FSC widening probe on cryptocurrency exchanges
The top financial regulator is teaming up with prosecutors to widen their ongoing probe into domestic cryptocurrency exchange operators with a senior Financial Services Commission (FSC) official calling on regulators worldwide to coordinate policies on crypto-assets
"Following a request by the Financial Supervisory Service (FSS) and the prosecution to address growing anti-money laundering compliance concerns and possible abuse of cryptocurrencies in money laundering and fraud, the FSC is looking into exchanges' corporate accounts opened in local banks," an official said Sunday.
The official said Bithumb appears to be among the primary targets of an expanded investigation, though he declined to elaborate.
While new FSS governor Yoon Suk-heun stated that he will look to ease regulations on domestic cryptocurrency trading, saying, "there are some positive aspects to cryptocurrencies"; the FSC is continuing its hard-line stance.

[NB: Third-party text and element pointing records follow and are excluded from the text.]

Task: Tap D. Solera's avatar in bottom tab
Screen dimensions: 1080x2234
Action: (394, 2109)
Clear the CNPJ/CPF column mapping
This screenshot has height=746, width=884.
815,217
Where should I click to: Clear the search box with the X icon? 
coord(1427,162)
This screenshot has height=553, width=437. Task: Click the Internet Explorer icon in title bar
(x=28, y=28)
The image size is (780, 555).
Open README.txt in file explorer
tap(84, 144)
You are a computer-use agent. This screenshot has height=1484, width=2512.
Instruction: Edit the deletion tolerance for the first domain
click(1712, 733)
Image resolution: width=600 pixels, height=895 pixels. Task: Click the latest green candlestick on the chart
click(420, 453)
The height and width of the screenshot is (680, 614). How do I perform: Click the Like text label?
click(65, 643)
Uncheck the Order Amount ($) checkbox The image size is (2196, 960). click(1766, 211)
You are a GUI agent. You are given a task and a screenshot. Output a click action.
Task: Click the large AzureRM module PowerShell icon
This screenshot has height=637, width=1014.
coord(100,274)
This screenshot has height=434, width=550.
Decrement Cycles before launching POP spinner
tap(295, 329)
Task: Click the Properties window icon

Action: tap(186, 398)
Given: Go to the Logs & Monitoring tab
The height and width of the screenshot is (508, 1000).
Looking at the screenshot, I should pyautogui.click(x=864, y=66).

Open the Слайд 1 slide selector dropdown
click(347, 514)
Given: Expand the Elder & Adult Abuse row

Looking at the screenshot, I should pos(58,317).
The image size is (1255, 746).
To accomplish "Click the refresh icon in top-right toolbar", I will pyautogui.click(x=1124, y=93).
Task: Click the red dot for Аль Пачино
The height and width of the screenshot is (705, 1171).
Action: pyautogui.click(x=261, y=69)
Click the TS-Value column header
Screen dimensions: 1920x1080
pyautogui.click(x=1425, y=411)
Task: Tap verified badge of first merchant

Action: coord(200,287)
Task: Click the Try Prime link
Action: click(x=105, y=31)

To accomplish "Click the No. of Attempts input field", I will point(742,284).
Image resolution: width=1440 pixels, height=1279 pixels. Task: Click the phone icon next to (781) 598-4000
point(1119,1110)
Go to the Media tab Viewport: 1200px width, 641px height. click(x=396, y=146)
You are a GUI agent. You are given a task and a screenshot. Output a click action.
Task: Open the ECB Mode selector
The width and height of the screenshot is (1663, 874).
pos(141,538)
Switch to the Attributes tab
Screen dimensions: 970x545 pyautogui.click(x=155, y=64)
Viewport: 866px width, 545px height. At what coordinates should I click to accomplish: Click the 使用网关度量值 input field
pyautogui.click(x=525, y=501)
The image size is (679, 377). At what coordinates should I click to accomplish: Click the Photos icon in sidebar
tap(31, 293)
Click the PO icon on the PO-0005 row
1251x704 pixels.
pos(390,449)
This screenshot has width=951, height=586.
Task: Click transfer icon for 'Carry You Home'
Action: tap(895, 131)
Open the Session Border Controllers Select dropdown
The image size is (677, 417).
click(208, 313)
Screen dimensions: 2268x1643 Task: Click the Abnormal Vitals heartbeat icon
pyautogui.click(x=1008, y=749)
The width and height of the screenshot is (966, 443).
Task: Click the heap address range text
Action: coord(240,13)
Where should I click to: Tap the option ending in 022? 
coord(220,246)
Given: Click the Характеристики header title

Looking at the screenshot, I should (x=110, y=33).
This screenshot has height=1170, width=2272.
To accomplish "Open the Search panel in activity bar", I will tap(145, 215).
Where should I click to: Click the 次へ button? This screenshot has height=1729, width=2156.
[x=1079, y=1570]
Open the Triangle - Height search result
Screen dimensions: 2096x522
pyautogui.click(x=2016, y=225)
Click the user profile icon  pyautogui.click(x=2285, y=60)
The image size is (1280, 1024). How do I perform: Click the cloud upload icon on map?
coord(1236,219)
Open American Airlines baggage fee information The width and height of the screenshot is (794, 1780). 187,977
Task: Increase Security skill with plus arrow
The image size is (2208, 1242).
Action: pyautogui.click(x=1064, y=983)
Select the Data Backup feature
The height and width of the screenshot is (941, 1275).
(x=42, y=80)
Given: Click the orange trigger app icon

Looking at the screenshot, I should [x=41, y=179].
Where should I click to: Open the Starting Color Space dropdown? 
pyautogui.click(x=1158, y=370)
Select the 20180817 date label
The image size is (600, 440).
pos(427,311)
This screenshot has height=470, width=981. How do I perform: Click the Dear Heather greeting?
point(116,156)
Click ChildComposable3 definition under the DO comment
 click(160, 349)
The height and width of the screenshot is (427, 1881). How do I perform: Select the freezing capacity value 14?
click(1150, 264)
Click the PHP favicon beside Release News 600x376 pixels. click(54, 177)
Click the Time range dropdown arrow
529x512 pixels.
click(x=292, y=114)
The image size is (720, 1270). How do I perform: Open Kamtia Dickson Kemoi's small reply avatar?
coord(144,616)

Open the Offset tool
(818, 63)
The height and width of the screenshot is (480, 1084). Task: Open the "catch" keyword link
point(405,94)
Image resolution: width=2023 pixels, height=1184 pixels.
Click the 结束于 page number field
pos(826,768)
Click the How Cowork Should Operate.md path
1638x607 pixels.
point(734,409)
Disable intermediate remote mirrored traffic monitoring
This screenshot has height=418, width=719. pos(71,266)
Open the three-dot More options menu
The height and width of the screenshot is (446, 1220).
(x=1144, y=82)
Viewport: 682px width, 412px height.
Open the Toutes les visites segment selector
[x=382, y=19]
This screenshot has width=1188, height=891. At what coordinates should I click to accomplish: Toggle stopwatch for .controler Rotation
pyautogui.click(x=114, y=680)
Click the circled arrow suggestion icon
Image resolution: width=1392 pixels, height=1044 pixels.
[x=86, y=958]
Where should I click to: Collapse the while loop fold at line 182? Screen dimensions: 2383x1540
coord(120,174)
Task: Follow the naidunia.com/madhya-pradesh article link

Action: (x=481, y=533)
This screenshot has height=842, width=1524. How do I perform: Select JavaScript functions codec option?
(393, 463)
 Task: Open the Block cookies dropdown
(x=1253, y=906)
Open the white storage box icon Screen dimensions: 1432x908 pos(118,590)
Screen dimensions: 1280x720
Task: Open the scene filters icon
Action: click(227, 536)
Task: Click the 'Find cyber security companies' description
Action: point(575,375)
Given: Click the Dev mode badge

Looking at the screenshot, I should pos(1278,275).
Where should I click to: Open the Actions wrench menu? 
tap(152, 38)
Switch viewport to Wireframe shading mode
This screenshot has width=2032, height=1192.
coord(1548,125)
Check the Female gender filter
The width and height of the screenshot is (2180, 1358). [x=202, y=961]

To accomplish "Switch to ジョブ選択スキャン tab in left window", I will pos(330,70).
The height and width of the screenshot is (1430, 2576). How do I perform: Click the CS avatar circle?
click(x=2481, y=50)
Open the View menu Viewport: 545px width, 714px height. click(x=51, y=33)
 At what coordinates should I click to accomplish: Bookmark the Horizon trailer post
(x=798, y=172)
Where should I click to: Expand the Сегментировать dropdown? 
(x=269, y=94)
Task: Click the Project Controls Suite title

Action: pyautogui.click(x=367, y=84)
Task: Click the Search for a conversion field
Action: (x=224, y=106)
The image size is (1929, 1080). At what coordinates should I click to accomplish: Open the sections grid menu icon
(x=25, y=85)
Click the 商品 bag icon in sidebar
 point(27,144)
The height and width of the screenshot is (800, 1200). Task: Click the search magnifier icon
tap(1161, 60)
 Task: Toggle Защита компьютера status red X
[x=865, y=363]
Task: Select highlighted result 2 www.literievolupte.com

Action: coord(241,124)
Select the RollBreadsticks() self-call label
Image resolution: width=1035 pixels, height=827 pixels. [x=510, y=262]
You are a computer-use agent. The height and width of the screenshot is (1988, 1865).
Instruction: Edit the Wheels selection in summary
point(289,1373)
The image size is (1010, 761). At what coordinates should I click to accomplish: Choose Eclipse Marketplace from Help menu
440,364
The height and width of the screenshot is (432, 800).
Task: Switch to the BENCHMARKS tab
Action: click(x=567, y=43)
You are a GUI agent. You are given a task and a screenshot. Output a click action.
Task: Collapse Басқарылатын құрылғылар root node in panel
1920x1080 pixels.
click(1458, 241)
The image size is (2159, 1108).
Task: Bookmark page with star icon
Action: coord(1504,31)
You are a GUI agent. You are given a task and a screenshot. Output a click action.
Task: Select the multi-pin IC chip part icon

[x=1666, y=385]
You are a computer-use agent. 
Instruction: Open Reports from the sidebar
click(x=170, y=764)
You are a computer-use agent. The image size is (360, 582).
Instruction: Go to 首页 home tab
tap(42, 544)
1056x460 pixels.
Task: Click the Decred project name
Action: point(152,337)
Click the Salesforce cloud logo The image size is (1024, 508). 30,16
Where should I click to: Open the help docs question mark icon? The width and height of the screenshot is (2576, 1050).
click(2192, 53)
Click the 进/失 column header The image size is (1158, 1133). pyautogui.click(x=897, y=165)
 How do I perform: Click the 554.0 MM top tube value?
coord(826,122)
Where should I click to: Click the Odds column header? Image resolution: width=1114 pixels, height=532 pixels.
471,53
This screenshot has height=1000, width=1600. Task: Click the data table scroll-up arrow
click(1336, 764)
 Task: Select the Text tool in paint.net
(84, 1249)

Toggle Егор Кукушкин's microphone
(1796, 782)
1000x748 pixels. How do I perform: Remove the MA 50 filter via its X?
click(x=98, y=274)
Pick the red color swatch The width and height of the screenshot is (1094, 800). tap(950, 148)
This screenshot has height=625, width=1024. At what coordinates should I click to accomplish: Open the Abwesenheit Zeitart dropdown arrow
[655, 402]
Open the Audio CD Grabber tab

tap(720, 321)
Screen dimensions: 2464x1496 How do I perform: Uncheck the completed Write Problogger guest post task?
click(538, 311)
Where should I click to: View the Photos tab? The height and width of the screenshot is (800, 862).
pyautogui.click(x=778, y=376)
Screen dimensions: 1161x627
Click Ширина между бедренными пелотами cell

FSC regulates policies, while the FSS examines and supervises financial institutes under the former's supervision.
The official said collaboration with the FSS on cryptocurrency policies is part of efforts to find common ground, as inspections of financial issues have different scopes. "It's untrue that the FSC has a different that the FSS regarding cryptocurrencies."
UPbit, Korea's top cryptocurrency
exchange, was raided and is now being investigated by police, leading to panic selling that eventually affected the global market. South Korea is the world's third-largest cryptocurrency market in terms of daily transactions.
"The FSC is collaborating with authorities in other countries. Our latest findings show that the domestic exchange faked its balance sheets and deceived investors. The FSC is checking UPbit's computer system with prosecutors and the FSS to audit the exchange's virtual currency holdings," said another official.
The U.S. Securities and Exchange Commission (SEC) has launched a probe into cryptocurrency business. It currently has sent an unknown number of subpoenas and information requests to advisers and technology companies active in the U.S. market.
FSC Vice Chairman Kim Yong-beom stated the agency doesn't oppose the idea that
blockchain technology would alter physical banking and financial services. He said the FSC is weighing the benefits of cryptocurrencies being used as a payment tool.
"Regarding the unique nature of cryptocurrencies, each country has its own assessment. That means an international discussion and cooperation among regulators to come up with policies on
crypto-assets is necessary. We are seeing a steady development of blockchain technology thanks to its greater accessibility and efficiency. Because this technology has the potential to shake up today's regulations on securities, regulators have to respond to such a looming challenge," he said.